Given task:
Reproduce every one of the records below word for word, changing nothing.

⟨

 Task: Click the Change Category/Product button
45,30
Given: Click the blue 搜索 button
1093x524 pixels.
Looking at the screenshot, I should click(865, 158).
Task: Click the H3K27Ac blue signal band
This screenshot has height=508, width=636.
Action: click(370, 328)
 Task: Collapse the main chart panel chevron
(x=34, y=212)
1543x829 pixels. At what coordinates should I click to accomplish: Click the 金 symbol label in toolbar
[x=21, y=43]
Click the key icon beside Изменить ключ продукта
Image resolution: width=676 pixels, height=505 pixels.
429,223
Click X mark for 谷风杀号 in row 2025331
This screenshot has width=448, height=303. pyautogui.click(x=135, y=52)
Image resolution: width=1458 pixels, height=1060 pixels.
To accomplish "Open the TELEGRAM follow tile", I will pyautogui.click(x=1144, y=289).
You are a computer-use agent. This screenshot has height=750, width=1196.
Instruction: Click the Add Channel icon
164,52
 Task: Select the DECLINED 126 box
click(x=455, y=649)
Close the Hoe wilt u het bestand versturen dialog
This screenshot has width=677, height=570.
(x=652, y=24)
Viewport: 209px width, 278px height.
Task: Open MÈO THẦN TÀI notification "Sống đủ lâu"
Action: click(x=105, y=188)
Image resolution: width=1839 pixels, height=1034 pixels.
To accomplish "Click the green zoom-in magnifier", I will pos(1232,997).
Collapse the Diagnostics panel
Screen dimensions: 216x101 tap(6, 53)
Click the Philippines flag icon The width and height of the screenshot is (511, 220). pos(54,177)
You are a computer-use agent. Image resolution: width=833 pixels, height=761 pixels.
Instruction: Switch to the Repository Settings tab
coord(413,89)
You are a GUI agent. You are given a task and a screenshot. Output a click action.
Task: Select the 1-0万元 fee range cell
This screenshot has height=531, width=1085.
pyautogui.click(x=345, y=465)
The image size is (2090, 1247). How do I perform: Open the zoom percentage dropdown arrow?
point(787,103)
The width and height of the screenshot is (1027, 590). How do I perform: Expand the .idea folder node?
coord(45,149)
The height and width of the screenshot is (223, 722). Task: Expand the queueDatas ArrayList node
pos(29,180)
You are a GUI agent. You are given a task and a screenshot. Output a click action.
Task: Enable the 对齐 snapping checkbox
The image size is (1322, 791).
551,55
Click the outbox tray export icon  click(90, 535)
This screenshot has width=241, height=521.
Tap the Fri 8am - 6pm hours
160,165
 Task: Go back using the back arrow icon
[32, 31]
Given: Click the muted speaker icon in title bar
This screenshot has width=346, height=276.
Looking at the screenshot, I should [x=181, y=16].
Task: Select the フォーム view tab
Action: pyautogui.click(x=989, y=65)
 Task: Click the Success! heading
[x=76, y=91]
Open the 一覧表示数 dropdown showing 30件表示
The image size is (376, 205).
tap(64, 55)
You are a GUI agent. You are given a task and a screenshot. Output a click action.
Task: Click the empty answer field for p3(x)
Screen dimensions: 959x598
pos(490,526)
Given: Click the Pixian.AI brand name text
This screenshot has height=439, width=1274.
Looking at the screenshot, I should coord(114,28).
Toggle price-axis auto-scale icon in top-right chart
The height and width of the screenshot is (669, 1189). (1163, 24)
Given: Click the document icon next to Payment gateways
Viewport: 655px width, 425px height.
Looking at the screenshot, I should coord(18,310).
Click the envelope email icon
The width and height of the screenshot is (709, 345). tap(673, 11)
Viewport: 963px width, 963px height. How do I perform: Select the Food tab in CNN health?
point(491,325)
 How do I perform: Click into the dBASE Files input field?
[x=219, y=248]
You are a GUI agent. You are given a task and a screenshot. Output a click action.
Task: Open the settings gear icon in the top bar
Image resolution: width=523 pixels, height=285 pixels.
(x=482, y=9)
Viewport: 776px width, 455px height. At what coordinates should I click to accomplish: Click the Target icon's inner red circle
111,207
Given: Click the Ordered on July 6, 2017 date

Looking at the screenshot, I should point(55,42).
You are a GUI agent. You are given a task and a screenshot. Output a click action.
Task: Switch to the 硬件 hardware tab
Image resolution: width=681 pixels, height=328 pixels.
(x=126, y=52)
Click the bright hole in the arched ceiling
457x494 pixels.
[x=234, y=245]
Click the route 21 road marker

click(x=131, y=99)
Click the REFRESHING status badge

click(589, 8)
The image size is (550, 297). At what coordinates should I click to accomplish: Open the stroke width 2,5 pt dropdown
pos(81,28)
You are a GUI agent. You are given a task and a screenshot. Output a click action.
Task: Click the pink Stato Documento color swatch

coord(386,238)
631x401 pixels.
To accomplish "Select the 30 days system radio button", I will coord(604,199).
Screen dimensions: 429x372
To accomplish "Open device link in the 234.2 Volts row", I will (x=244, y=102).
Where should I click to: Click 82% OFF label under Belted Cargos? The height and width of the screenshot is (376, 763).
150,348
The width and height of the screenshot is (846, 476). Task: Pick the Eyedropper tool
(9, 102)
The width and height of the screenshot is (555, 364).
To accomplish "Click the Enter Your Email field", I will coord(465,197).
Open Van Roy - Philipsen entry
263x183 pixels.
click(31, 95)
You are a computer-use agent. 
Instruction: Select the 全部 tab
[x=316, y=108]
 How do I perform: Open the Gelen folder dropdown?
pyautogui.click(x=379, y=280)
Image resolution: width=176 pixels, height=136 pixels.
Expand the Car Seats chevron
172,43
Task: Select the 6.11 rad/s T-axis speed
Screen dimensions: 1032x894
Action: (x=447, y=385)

⟩

Expected answer:
 Task: Click the Change Category/Product button
45,30
Given: Click the blue 搜索 button
1093x524 pixels.
Looking at the screenshot, I should click(865, 158).
Task: Click the H3K27Ac blue signal band
This screenshot has height=508, width=636.
Action: click(370, 328)
 Task: Collapse the main chart panel chevron
(x=34, y=212)
1543x829 pixels. At what coordinates should I click to accomplish: Click the 金 symbol label in toolbar
[x=21, y=43]
Click the key icon beside Изменить ключ продукта
Image resolution: width=676 pixels, height=505 pixels.
429,223
Click X mark for 谷风杀号 in row 2025331
This screenshot has width=448, height=303. pyautogui.click(x=135, y=52)
Image resolution: width=1458 pixels, height=1060 pixels.
To accomplish "Open the TELEGRAM follow tile", I will pyautogui.click(x=1144, y=289).
You are a computer-use agent. This screenshot has height=750, width=1196.
Instruction: Click the Add Channel icon
164,52
 Task: Select the DECLINED 126 box
click(x=455, y=649)
Close the Hoe wilt u het bestand versturen dialog
This screenshot has width=677, height=570.
(x=652, y=24)
Viewport: 209px width, 278px height.
Task: Open MÈO THẦN TÀI notification "Sống đủ lâu"
Action: click(x=105, y=188)
Image resolution: width=1839 pixels, height=1034 pixels.
To accomplish "Click the green zoom-in magnifier", I will pos(1232,997).
Collapse the Diagnostics panel
Screen dimensions: 216x101 tap(6, 53)
Click the Philippines flag icon The width and height of the screenshot is (511, 220). pos(54,177)
You are a computer-use agent. Image resolution: width=833 pixels, height=761 pixels.
Instruction: Switch to the Repository Settings tab
coord(413,89)
You are a GUI agent. You are given a task and a screenshot. Output a click action.
Task: Select the 1-0万元 fee range cell
This screenshot has height=531, width=1085.
pyautogui.click(x=345, y=465)
The image size is (2090, 1247). How do I perform: Open the zoom percentage dropdown arrow?
point(787,103)
The width and height of the screenshot is (1027, 590). How do I perform: Expand the .idea folder node?
coord(45,149)
The height and width of the screenshot is (223, 722). Task: Expand the queueDatas ArrayList node
pos(29,180)
You are a GUI agent. You are given a task and a screenshot. Output a click action.
Task: Enable the 对齐 snapping checkbox
The image size is (1322, 791).
551,55
Click the outbox tray export icon  click(90, 535)
This screenshot has width=241, height=521.
Tap the Fri 8am - 6pm hours
160,165
 Task: Go back using the back arrow icon
[32, 31]
Given: Click the muted speaker icon in title bar
This screenshot has width=346, height=276.
Looking at the screenshot, I should [x=181, y=16].
Task: Select the フォーム view tab
Action: pyautogui.click(x=989, y=65)
 Task: Click the Success! heading
[x=76, y=91]
Open the 一覧表示数 dropdown showing 30件表示
The image size is (376, 205).
tap(64, 55)
You are a GUI agent. You are given a task and a screenshot. Output a click action.
Task: Click the empty answer field for p3(x)
Screen dimensions: 959x598
pos(490,526)
Given: Click the Pixian.AI brand name text
This screenshot has height=439, width=1274.
Looking at the screenshot, I should coord(114,28).
Toggle price-axis auto-scale icon in top-right chart
The height and width of the screenshot is (669, 1189). (1163, 24)
Given: Click the document icon next to Payment gateways
Viewport: 655px width, 425px height.
Looking at the screenshot, I should coord(18,310).
Click the envelope email icon
The width and height of the screenshot is (709, 345). tap(673, 11)
Viewport: 963px width, 963px height. How do I perform: Select the Food tab in CNN health?
point(491,325)
 How do I perform: Click into the dBASE Files input field?
[x=219, y=248]
You are a GUI agent. You are given a task and a screenshot. Output a click action.
Task: Open the settings gear icon in the top bar
Image resolution: width=523 pixels, height=285 pixels.
(x=482, y=9)
Viewport: 776px width, 455px height. At what coordinates should I click to accomplish: Click the Target icon's inner red circle
111,207
Given: Click the Ordered on July 6, 2017 date

Looking at the screenshot, I should point(55,42).
You are a GUI agent. You are given a task and a screenshot. Output a click action.
Task: Switch to the 硬件 hardware tab
Image resolution: width=681 pixels, height=328 pixels.
(x=126, y=52)
Click the bright hole in the arched ceiling
457x494 pixels.
[x=234, y=245]
Click the route 21 road marker

click(x=131, y=99)
Click the REFRESHING status badge

click(589, 8)
The image size is (550, 297). At what coordinates should I click to accomplish: Open the stroke width 2,5 pt dropdown
pos(81,28)
You are a GUI agent. You are given a task and a screenshot. Output a click action.
Task: Click the pink Stato Documento color swatch

coord(386,238)
631x401 pixels.
To accomplish "Select the 30 days system radio button", I will coord(604,199).
Screen dimensions: 429x372
To accomplish "Open device link in the 234.2 Volts row", I will (x=244, y=102).
Where should I click to: Click 82% OFF label under Belted Cargos? The height and width of the screenshot is (376, 763).
150,348
The width and height of the screenshot is (846, 476). Task: Pick the Eyedropper tool
(9, 102)
The width and height of the screenshot is (555, 364).
To accomplish "Click the Enter Your Email field", I will coord(465,197).
Open Van Roy - Philipsen entry
263x183 pixels.
click(31, 95)
You are a computer-use agent. 
Instruction: Select the 全部 tab
[x=316, y=108]
 How do I perform: Open the Gelen folder dropdown?
pyautogui.click(x=379, y=280)
Image resolution: width=176 pixels, height=136 pixels.
Expand the Car Seats chevron
172,43
Task: Select the 6.11 rad/s T-axis speed
Screen dimensions: 1032x894
Action: (x=447, y=385)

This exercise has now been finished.